Huge Extraperitoneal Anterior Abdominal Wall Fibroid

Author Information

Paranjpe S,* Paranjpe A**, Paranjpe HE**
(*Director, **Consulting Gynecologist/Obstetrician. Velankar Hospital & Paranjpe Maternity Home, Mumbai, India.) 


Fibroid is a common benign tumor of the reproductive age having a 20% incidence rate.[1] Extra uterine fibroids are usually benign and also cause a dilemma in the diagnosis. We present here an interesting case of a 45 year old lady with an extraperitoneal fibroid in the anterior abdominal wall. Patient had no concomitant fibroid in the uterus or anywhere else. She also had no history of previous open or laparoscopic fibroid surgery.  Histopathology confirmed a benign fibroid.


Fibroids are the commonest benign tumors of the uterus. Extra uterine fibroids always pose a diagnostic dilemma because of its unusual positions. Other sites where fibroids can arise from may be the broad ligament, round ligament, fallopian tube, anterior abdominal wall or sometimes even the bowel. The fibroids which arise from these unusual locations are thought to arise due to seeding, after a previous fibroid removal surgery. These fibroids are associated with a previously morcellated uterus or a fibroid hence sometimes are also known as parasitic fibroids.

Case Report

A 45 year old lady para 2 living 2, presented with a lump in abdomen till the umbilicus. She was not aware of the lump until a sonography was done by her family doctor. She was of the opinion that her weight and abdominal fat was increasing due to sedentary lifestyle and had also started sessions of exercises for the same to reduce the fat. She had no pain in abdomen.  Only other associated complaint she had was dysmenorrhea and irregular cycles. She had previous 2 cesarean sections for her previous 2 deliveries about 20 years back.  On examination, the mass was around 22 weeks in size arising from the pelvis, non mobile and firm in consistency. Her hematological work up was within normal limits. CA 125 was 19 U/ml; also within normal limits. Ultra sonography showed a large mass arising from the pelvis probably a fundal fibroid. Both ovaries were normal. She was scheduled for exploratory laparotomy. A vertical midline incision was taken and abdomen was opened in layers till the rectus muscle. After separating the rectus muscle, the mass was visible before opening the peritoneum. The fibroid was completely separated from all sides before opening the peritoneum. The mass was completely removed with the peritoneum still intact. The consistency of the mass was similar to that of a fibroid and weighed about 2.2 Kg. After opening the peritoneum, the uterus was seen which was bulky but free from any fibroid. In view of the previous 2 cesarean deliveries, there were a lot of bladder and bowel adhesions. A subtotal hysterectomy could be carried out due to thick dense bladder adhesions. Bilateral salpingectomy was also done. While closing the peritoneum, a clear pedicle was visible. It was a small stalk like pedicle attached to the peritoneum. Hence a small portion of the peritoneum along with the pedicle was excised. The defect could be easily closed and the abdomen was closed in layers. The mass was sent for histopathology and was confirmed to be a leiomyoma with no necrosis, mitosis or atypia.

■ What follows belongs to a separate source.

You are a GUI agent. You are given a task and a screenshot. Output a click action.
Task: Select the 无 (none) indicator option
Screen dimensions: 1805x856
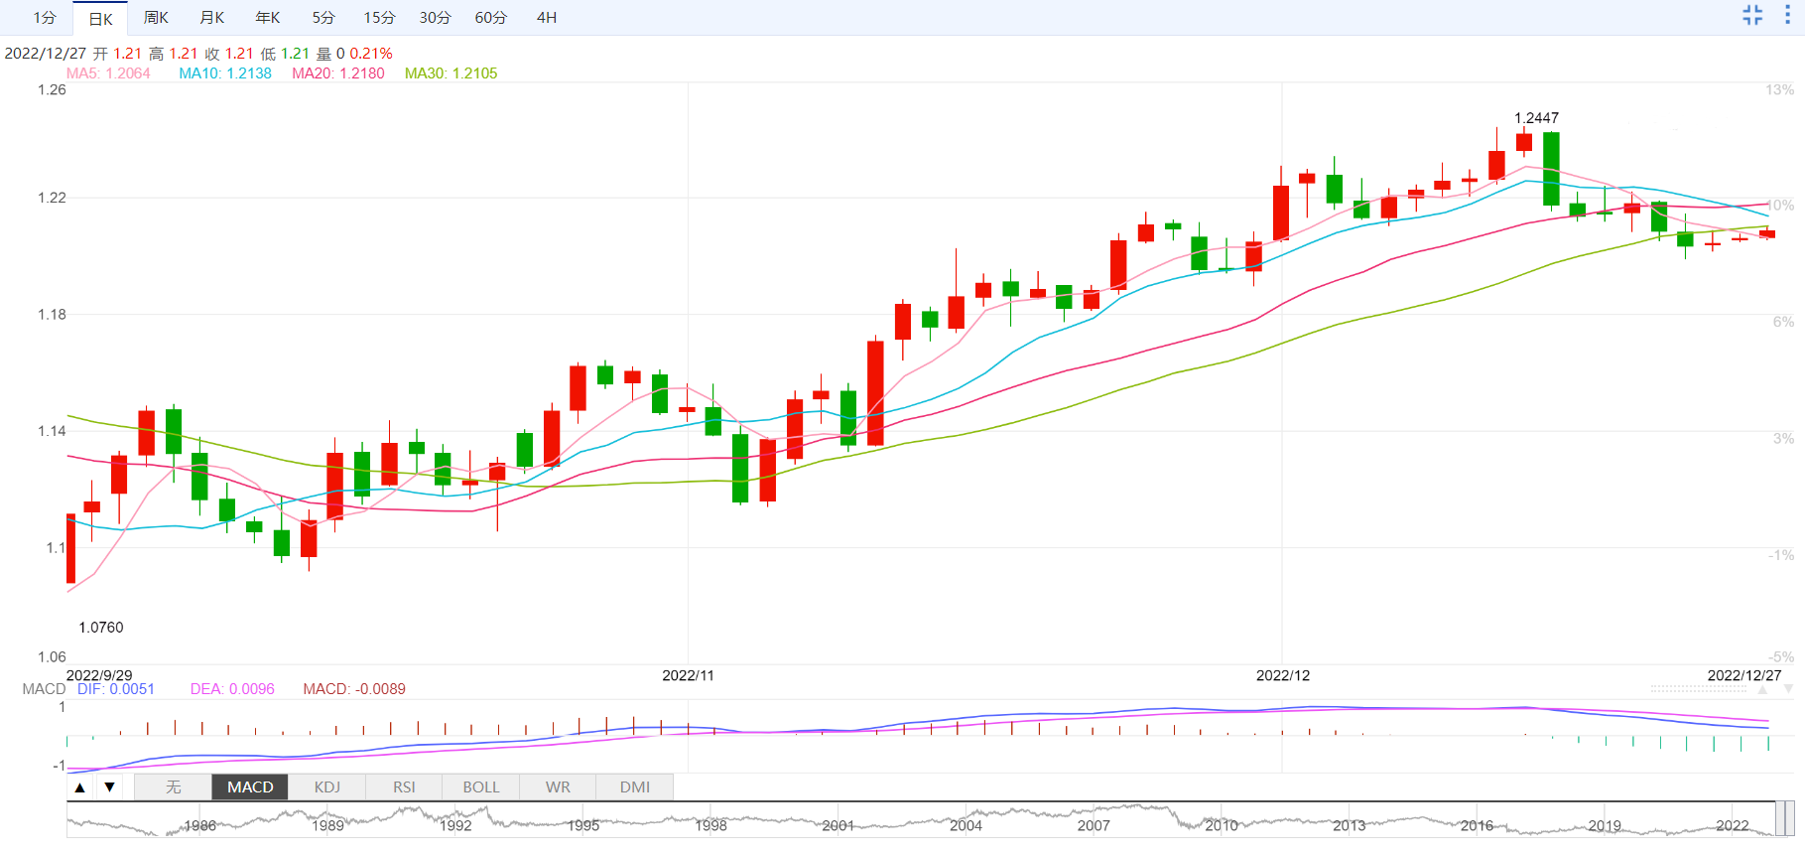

Figure 1. After separation of rectus muscle, tumor could be seen

Figure 2. High vascularity and some peritoneal attachment seen.

Figure 3. After removal of the fibroid and the uterus


The incidence of fibroids in a premenopausal woman ranges from 20 to 30 percent as discussed earlier. But the incidence decreases sharply after menopause as it is believed that hormonal changes help in spontaneous resolution of fibroids. Fibroids outside of the uterus are a rare occurrence and are caused mostly due to seeding of small particles after a previous fibroid surgery and more after a laparoscopic morcellation.[2]  A theory has been postulated that fibroids in the anterior abdominal wall can be spontaneously formed by the formation of smooth muscle cell tumors originating from the cells of the vessel wall in the anterior abdominal wall.[3] It is suggested that fibroids can grow from smooth muscle cell of the uterus or rarely from smooth muscle of the intestine or a vessel wall. It is formed by a somatic mutation of the cells and a symbiotic action of various hormones and a deranged lipoid metabolism and growth factors.[4] Also, it has been recently found that fat cells play a role in the initiation and growth of a fibroid by a pro inflammatory cytokine called TNF-α.[3,4] Other tumors arising from the anterior abdominal wall may be well differentiated tumors originating from fat cells or muscle or mesothelial cells or fibrous tissue. Most of the smooth muscle cell tumors are benign. A malignant transformation is found in dispersed cases.[5] Here, the diagnosis of a de Novo anterior abdominal wall fibroid cannot be made as she has a history of previous 2 cesarean sections 20 years back. But there was no history of any fibroid removal surgery nor there was any concomitant uterine fibroid. There are reports of formations of fibroids in old scars as old as 30 years.[6] Also, in literature, Parasitic fibroids are described to be found in the retro peritoneum as well as in the pre peritoneum. It has been postulated that the original fibroid must have grown from the uterus , but over time it receives blood supply from some other location and is cut off from the original site like a parasite.[7] Thus as discussed , there was no gynecological surgery done in this patient. But it can always be said that it could be possible that some seeding must have occurred during the cesarean section while closing of the uterine incision which was done 20 years ago.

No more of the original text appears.